Date of Award

Spring 2005

Document Type

Restricted Thesis

Terms of Use

© 2005 Aongus Ó. Murchadha. All rights reserved. Access to this work is restricted to users within the Swarthmore College network and may only be used for non-commercial, educational, and research purposes. Sharing with users outside of the Swarthmore College network is expressly prohibited. For all other uses, including reproduction and distribution, please contact the copyright holder.

Degree Name

Bachelor of Arts


Physics & Astronomy Department

First Advisor

Michael R. Brown


An Ion Doppler Spectroscopy (IDS) diagnostic was used to measure the flow velocity and temperature of a plasma created by SSX-FRC. The diagnostic was based on the principles of Doppler spectroscopy, namely, that the wavelength of a moving light source is shifted proportional to its velocity and the width of an emission line varies with temperature. The emission line at 229.7 nm of Carbon III, an impurity ion in the hydrogen plasma, was imaged and its location and width measured. The IDS system being a work in progress, the minimum resolvable linewidth is higher than the linewidth we expect to see based on previous experiments and so detailed temperature and velocity measurements could not be carried out.

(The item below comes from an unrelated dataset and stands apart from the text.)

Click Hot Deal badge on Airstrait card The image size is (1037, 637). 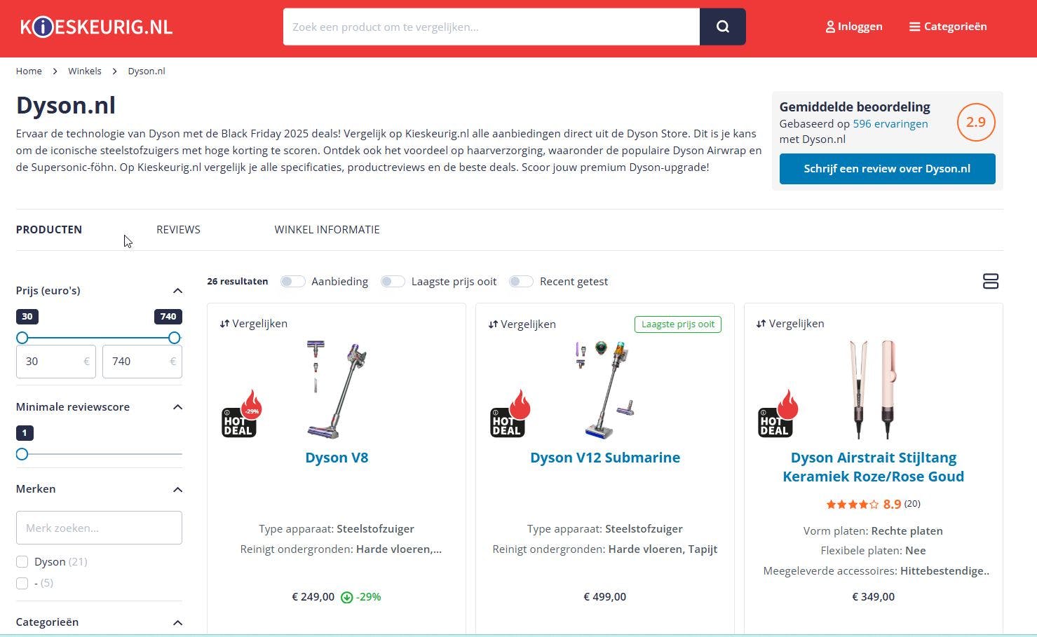click(778, 413)
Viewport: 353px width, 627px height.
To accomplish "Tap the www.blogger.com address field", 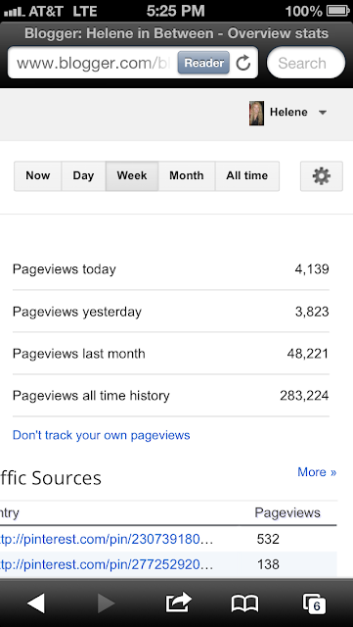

SSX's PMT's allow detailed time resolution and the plot of temperature variation with time shows that the width of the line peaks between 30 and 50 μs before it drops to the minimum resolvable width. Considering the basic plasma physics of the system, it is thought that the wide line is due to velocity shear: oppositely directed jets resulting from magnetic reconnect ion create both a red- and a blue-shifted emission line, which overlap and are imaged as a single, very wide, line. A simple analytical model of a fluid system with velocity shear was created to investigate whether or not shear could cause the widening. The lineshapes this model returned were wide and double-peaked due to overlap, supporting the shear hypothesis.